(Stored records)
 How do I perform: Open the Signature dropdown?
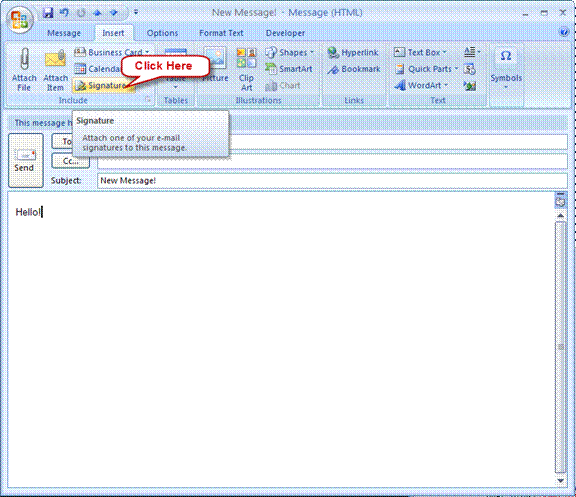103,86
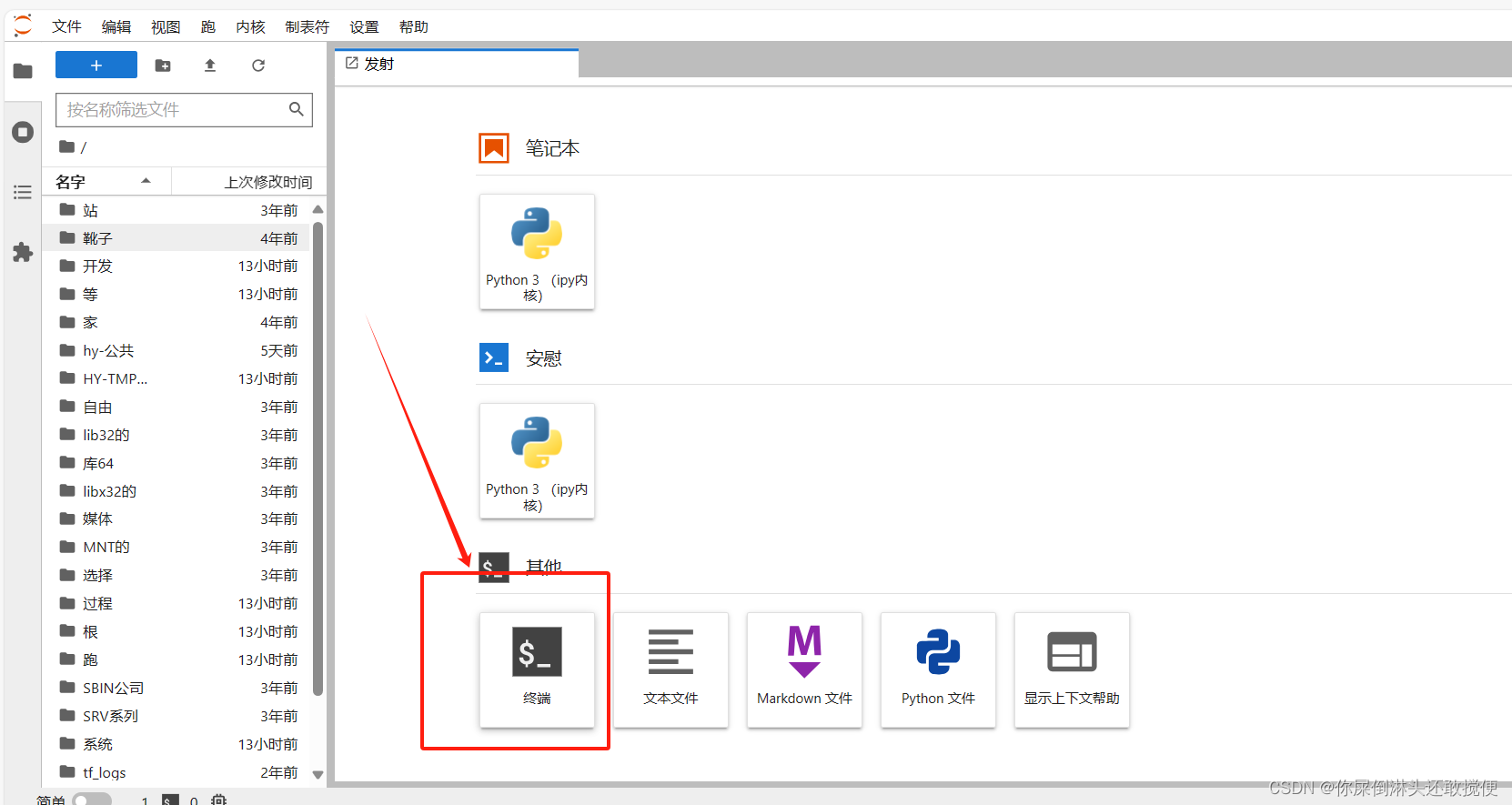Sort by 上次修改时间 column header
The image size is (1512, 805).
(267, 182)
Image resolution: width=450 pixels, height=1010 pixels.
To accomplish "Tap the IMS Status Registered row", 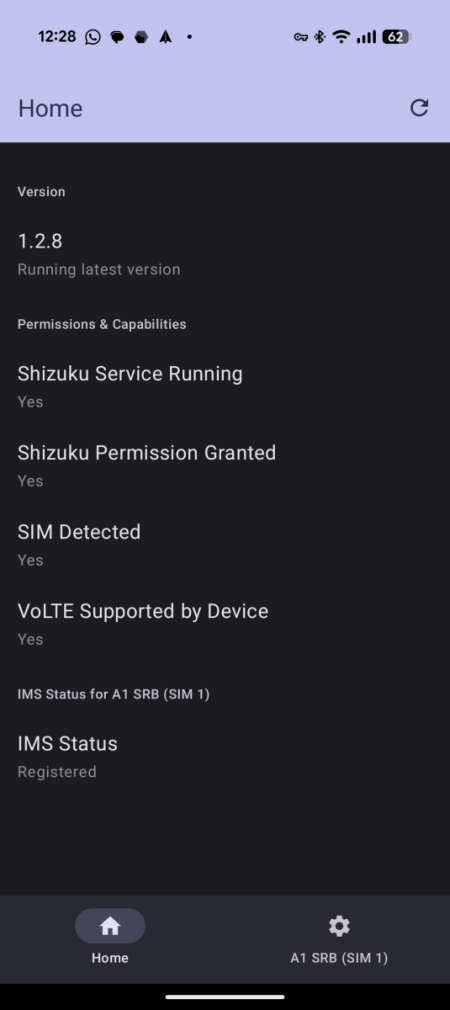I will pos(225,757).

# [Problem requirements]
What you give back must match the lines from the start of the records through the line that contains "Image resolution: width=450", exactly, with the pictures left out.

# [Output of the task]
 How do I perform: Open the Signature dropdown?
103,86
Sort by 上次修改时间 column header
The image size is (1512, 805).
(267, 182)
Image resolution: width=450 pixels, height=1010 pixels.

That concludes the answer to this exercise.